1 Meqabyan
Introduction1 Meqabyan 17
Structure du texte source · restitution Littérale
Et l’armée d’Édom et d’Amalec n’adore pas Dieu, dans la main duquel est le jugement du ciel et de la terre, et ne craint pas de fouler son sanctuaire, car ils sont un peuple sans loi qui ne marche pas dans la justice.
Et il n’y a pas de crainte de Dieu devant leurs yeux, mais fornication, effusion de sang, consommation de ce qui est sacrifié, déchiré et mort de soi-même, et tout ce qui lui ressemble, méprisé et impur.
Et ils n’ont ni foi ni saveur, car ils haïssent le bien et ne connaissent ni Dieu ni la voie de la paix, mais seulement oppression, tromperie, toute œuvre impure, tumulte, danse et spectacle, comme leur père Sabellianos le leur a enseigné.
Car il les a asservis avec ses démons et leur enseigne toute œuvre mauvaise qui lui appartient : oppression, tromperie, prise injuste du bien d’autrui, vol, nourriture de ce qui est mort ou déchiré, et fornication.

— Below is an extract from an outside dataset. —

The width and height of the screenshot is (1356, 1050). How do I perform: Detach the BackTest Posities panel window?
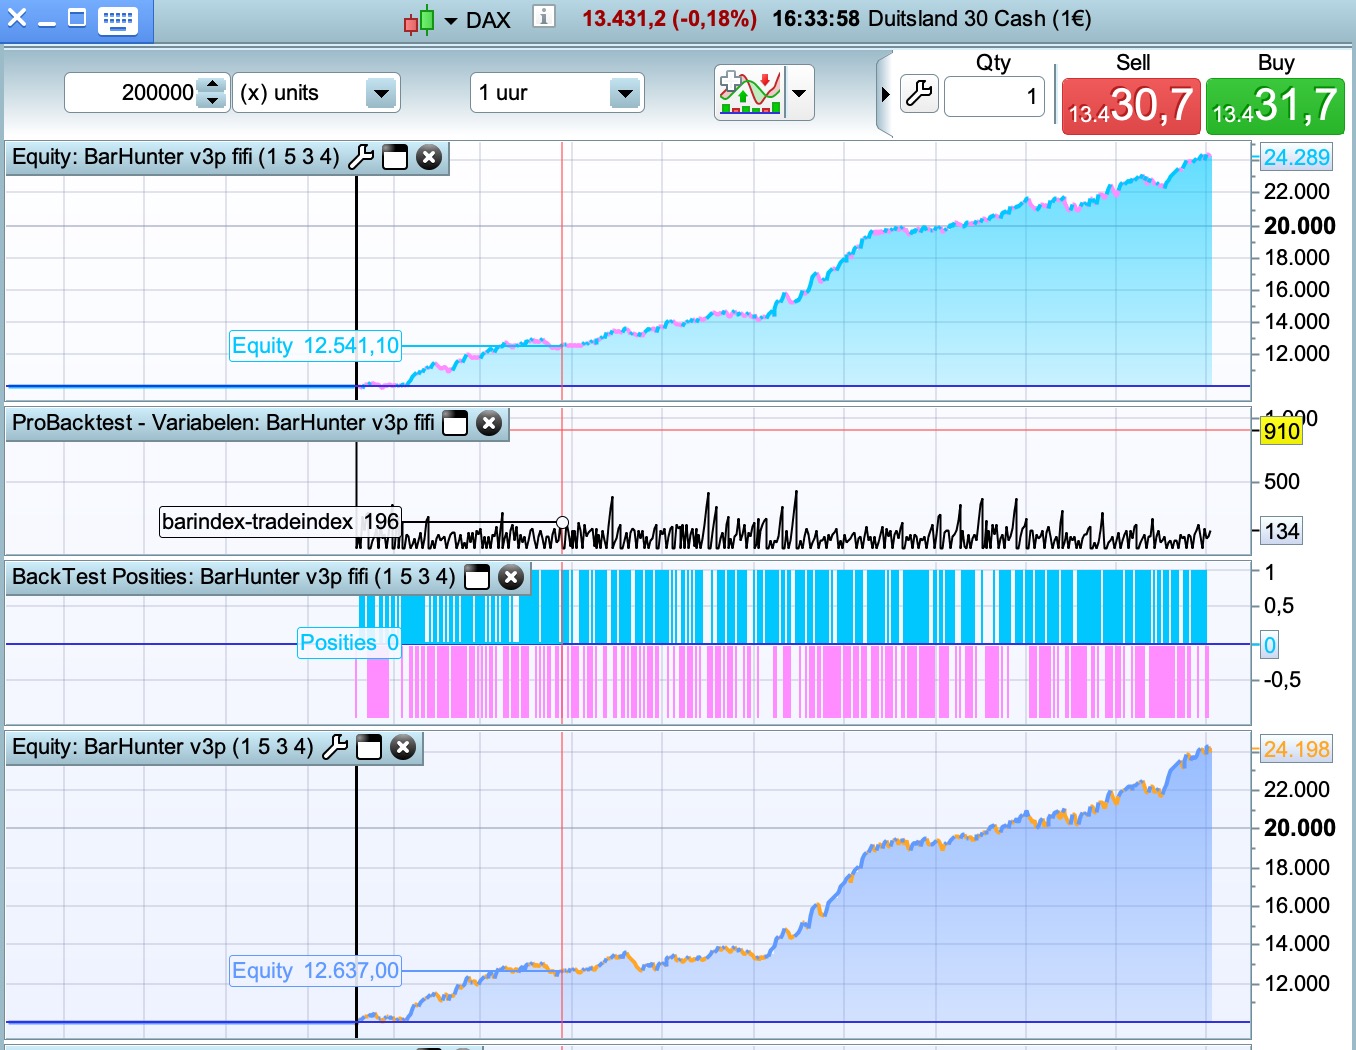pyautogui.click(x=478, y=577)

Et tout ce qui lui ressemble : aller vers la femme d’autrui, effusion de sang, manger ce qui est mort et ce qui est sacrifié à l’idole, tuer une personne injustement, querelle, jalousie, avidité et toute œuvre mauvaise qui ne plaît pas à Dieu ; cet enseignement, leur adversaire Sabellianos le leur apporte afin de les faire sortir de la voie de Dieu, maître du monde entier.
Mais la voie de Dieu est humilité, douceur, amour du prochain, ne pas irriter son frère, amour mutuel et paix avec tout le peuple.
Et ne soyez pas favoriseurs de visage, pillards, oppresseurs, trompeurs, hommes allant vers la femme d’autrui, faiseurs de mal et de violence contre leur prochain, ni rusés dans l’injustice qui oppriment leurs semblables.
Et ils se querellent, agitent leur propre personne, méditent le mal et excellent dans l’égarement afin de faire descendre les hommes dans le jugement éternel.